Surround yourself with the right people.

Reaching a goal is so much easier if you have a great support system. The people I’ve met through the events that I do are some of the best and most motivated (and crazy!) people that I know. They inspire me to be stronger, both physically and mentally, on a daily basis. They’ve helped me become comfortable being uncomfortable. Sure, rucking another mile or pushing out another few reps may hurt, but that extra effort is what is going to lead to the biggest increases in strength and endurance. We share workout plans and occasionally meet to do a workout together. Having other people to hold you accountable is a big motivator. Some people work out to look better—I work out to be a stronger asset to my team. Knowing that other people may suffer due to my weakness helps me stay focused on my training and push even harder.

Do you! Don’t care about what anyone else thinks.
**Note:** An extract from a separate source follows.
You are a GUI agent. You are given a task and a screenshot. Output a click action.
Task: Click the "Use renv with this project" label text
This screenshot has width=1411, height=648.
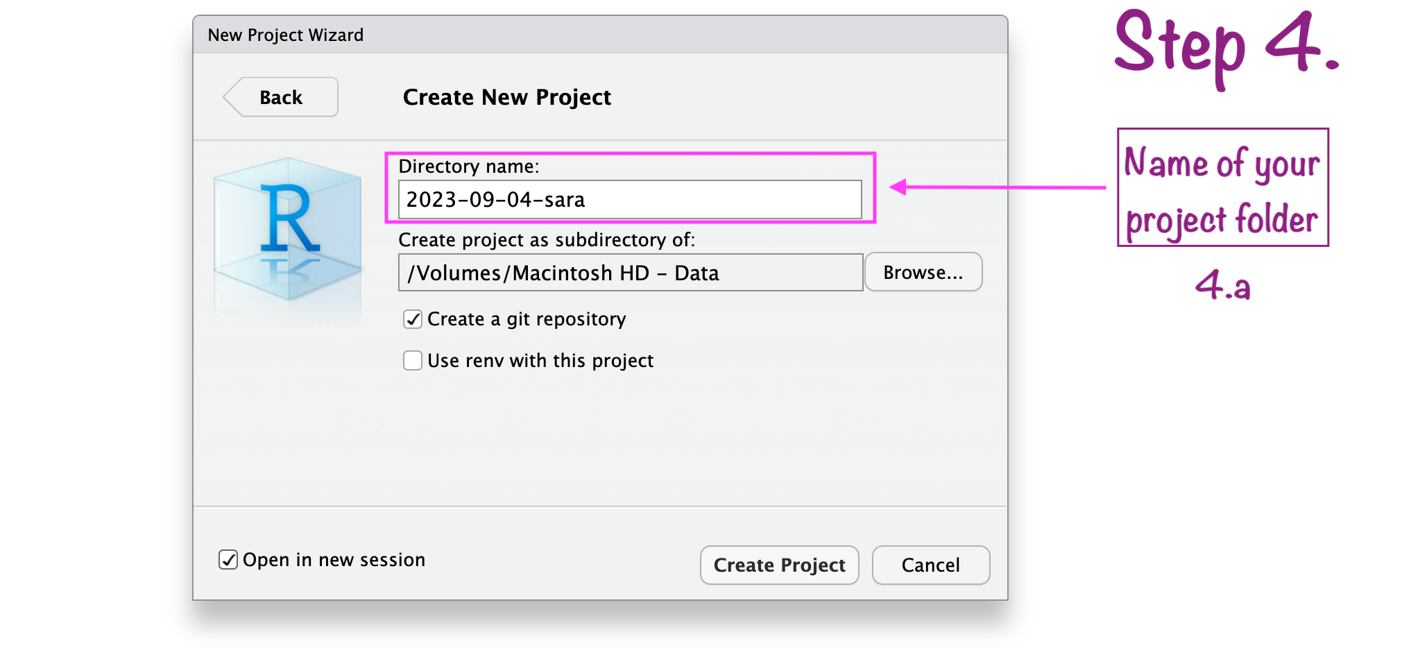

No matter what you do, everyone is going to have an opinion. Some may be positive and uplifting, but others may be negative and hurtful. In the different forms of media and even in general conversation, there are many different positions on females and strength training. You can read/hear varying opinions on what women should or shouldn’t look like, what they should or shouldn’t be doing. To me, none of that matters. Through strength training, I found a confidence that I never had before. I forgot about the scale, and just feel happy with what my body can accomplish. Overall, do what makes YOU happy and don’t let any negative opinions get in your way.